A new study published in Nature (2025) has mapped the development of Huntington’s disease (HD) symptoms in the zQ175 knock-in mouse, one of the most widely used genetic models for studying the disorder.
The research, led by teams at the University of Dundee and Cardiff University, followed mice from 3 to 13 months of age to track changes in cognition, movement, metabolism, and brain pathology.
Early Synaptic Changes Before Symptoms
Using hippocampal slice electrophysiology, the researchers found that long-term potentiation (LTP) — a fundamental process underpinning learning and memory — was already impaired at just 3 months, before any visible disease symptoms emerged.
This suggests that functional decline in the hippocampus begins early in Huntington’s disease progression, well before the onset of motor or behavioural signs.
Materials Supplied by Advent Research Materials
The electrophysiological recordings that revealed this early deficit relied on high-purity components supplied by Advent Research Materials (Eynsham, UK):
- Teflon-coated tungsten stimulating electrodes – used to deliver precise electrical stimulation to hippocampal tissue slices.

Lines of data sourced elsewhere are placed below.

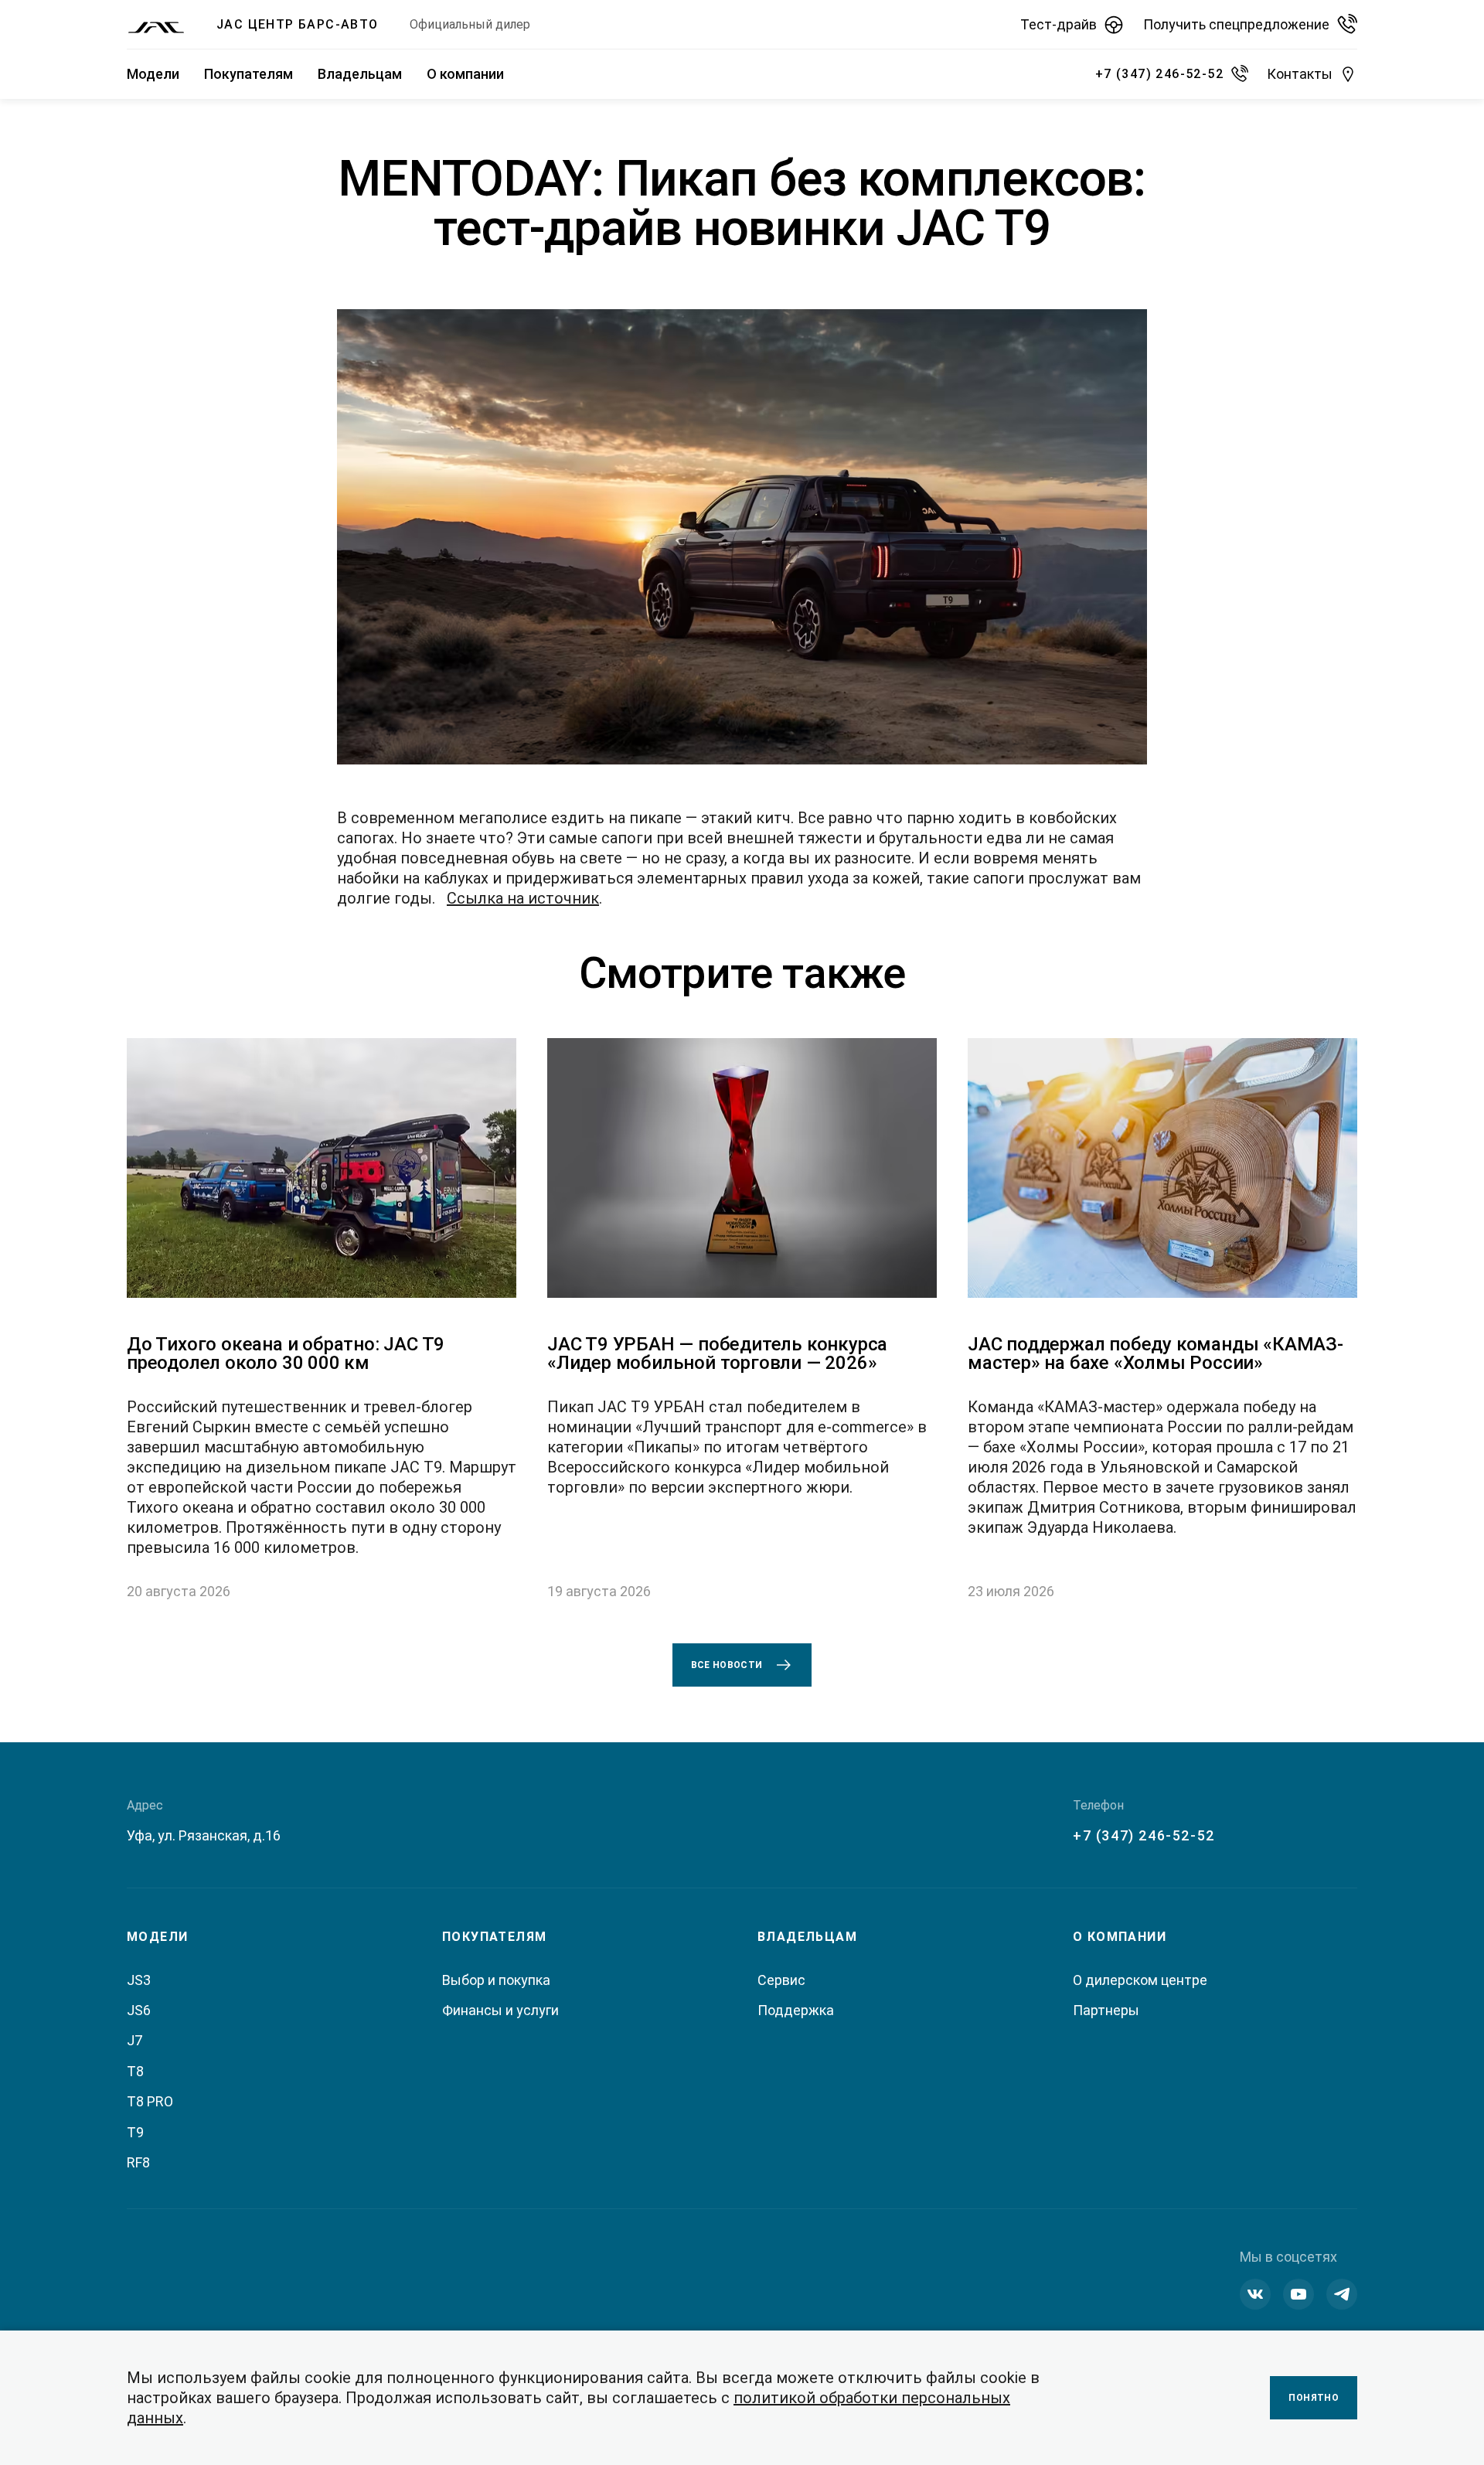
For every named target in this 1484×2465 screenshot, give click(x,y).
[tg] (1341, 2294)
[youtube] (1298, 2294)
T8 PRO (150, 2101)
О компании (465, 74)
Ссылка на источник (523, 898)
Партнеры (1106, 2010)
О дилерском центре (1140, 1980)
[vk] (1255, 2294)
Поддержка (795, 2010)
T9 (135, 2132)
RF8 (138, 2162)
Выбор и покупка (496, 1980)
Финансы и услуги (500, 2010)
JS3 (139, 1980)
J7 (134, 2040)
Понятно (1313, 2397)
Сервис (781, 1980)
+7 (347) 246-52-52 (1144, 1835)
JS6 (139, 2010)
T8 (135, 2071)
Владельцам (360, 74)
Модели (153, 74)
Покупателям (248, 74)
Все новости (727, 1665)
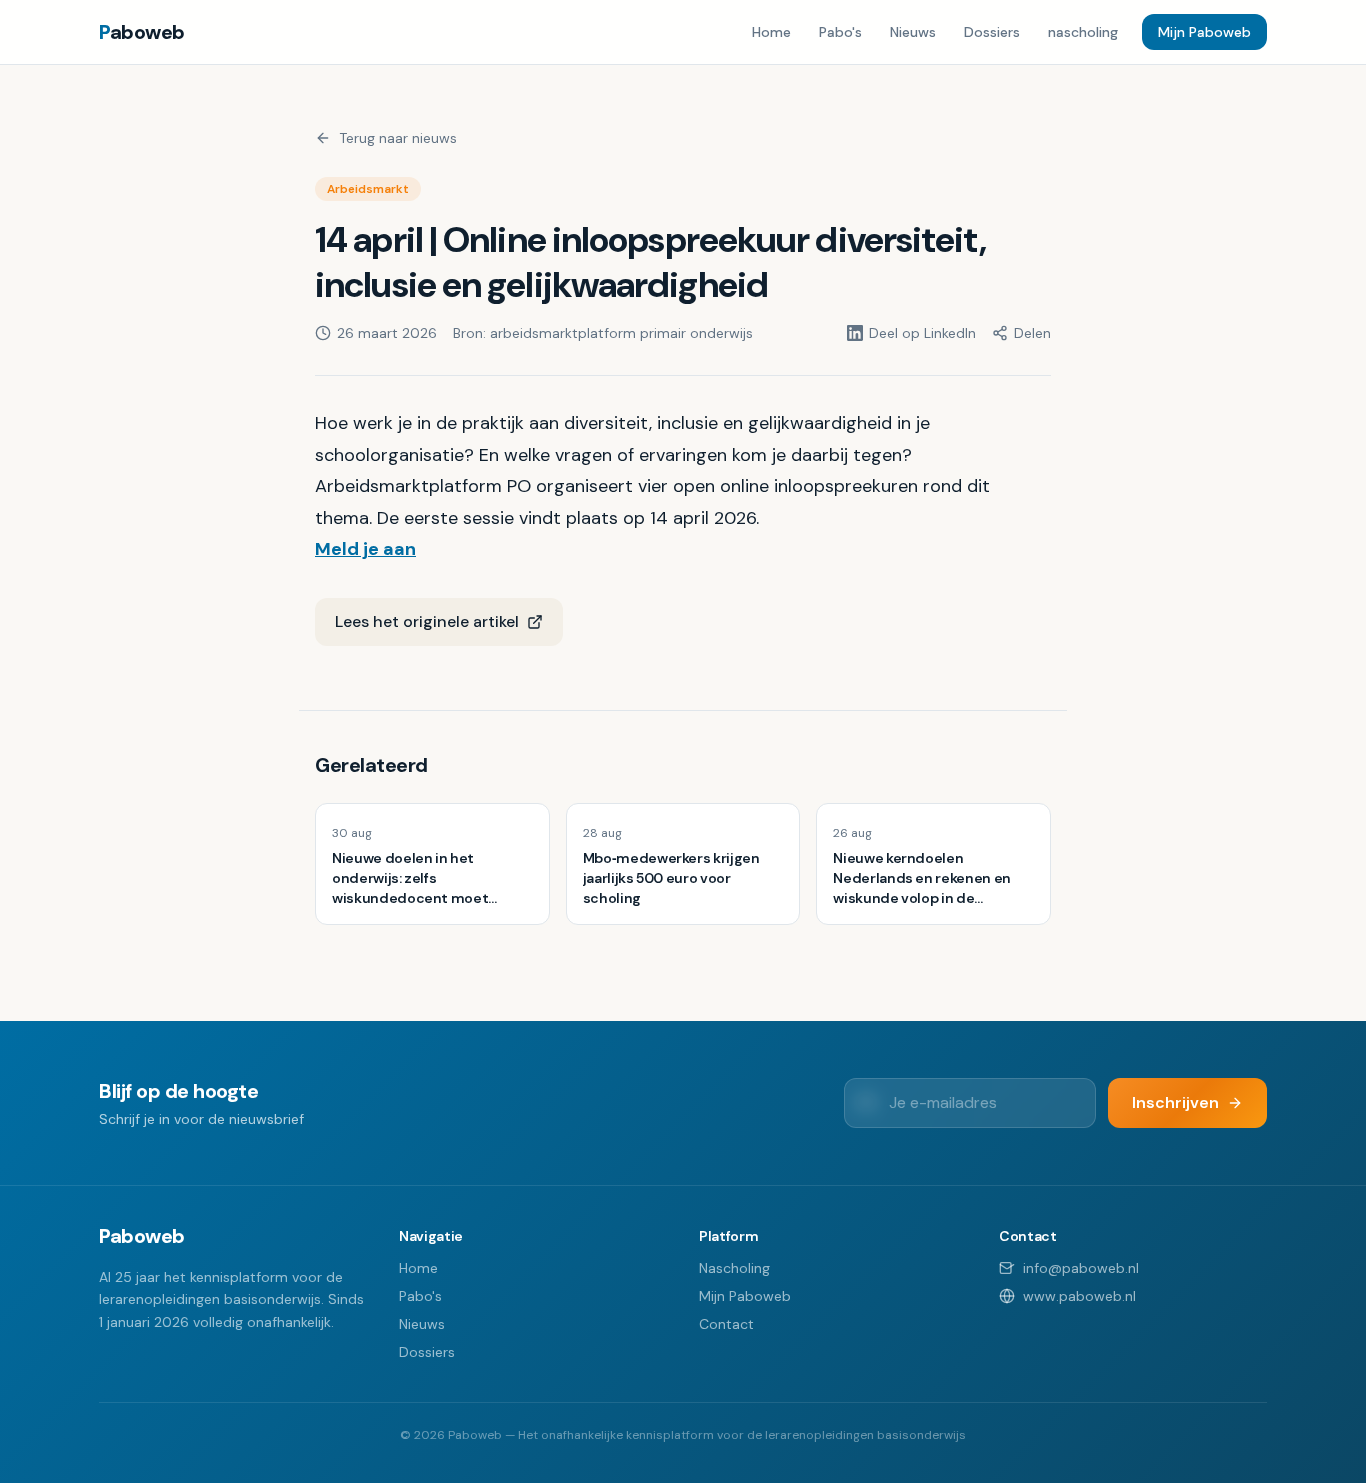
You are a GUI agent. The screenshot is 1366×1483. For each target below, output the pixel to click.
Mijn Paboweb (1204, 32)
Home (771, 32)
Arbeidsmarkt (368, 189)
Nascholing (734, 1268)
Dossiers (992, 32)
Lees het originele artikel (427, 621)
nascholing (1083, 32)
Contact (726, 1324)
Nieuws (913, 32)
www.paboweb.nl (1079, 1296)
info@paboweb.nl (1081, 1268)
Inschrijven (1175, 1102)
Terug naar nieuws (398, 138)
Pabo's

- Silver recording and grounding wires – used to measure field excitatory post-synaptic potentials (fEPSPs) with high stability and minimal electrical interference.
These materials were critical in ensuring signal accuracy and repeatability during long-term potentiation (LTP) measurements.
The electrodes and grounding wires formed part of the setup used to stimulate the Schaffer collateral–commissural pathway and record synaptic activity in the CA1 region of the hippocampus — the area responsible for memory formation and plasticity.
By using consistent, research-grade metals from Advent, the team were able to detect subtle declines in synaptic strength that might otherwise have gone unnoticed.
A Timeline of Cognitive, Motor, and Metabolic Decline
The zQ175 mice showed a clear progression that mirrors the human condition:
- 3–4 months: Impaired visuospatial attention
- 6–7 months: Emergence of anxiolytic-like behaviour and reduced fat mass
- 12–13 months: Long-term and spatial memory deficits, together with measurable motor impairments
By one year of age, the mice also displayed brain atrophy and mutant huntingtin protein (mHTT) aggregates in regions including the striatum, hippocampus, and hypothalamus — areas involved in movement, memory, and metabolic control.
Regional Differences in Brain Pathology
When the researchers examined the distribution of huntingtin aggregates, they found marked regional variation.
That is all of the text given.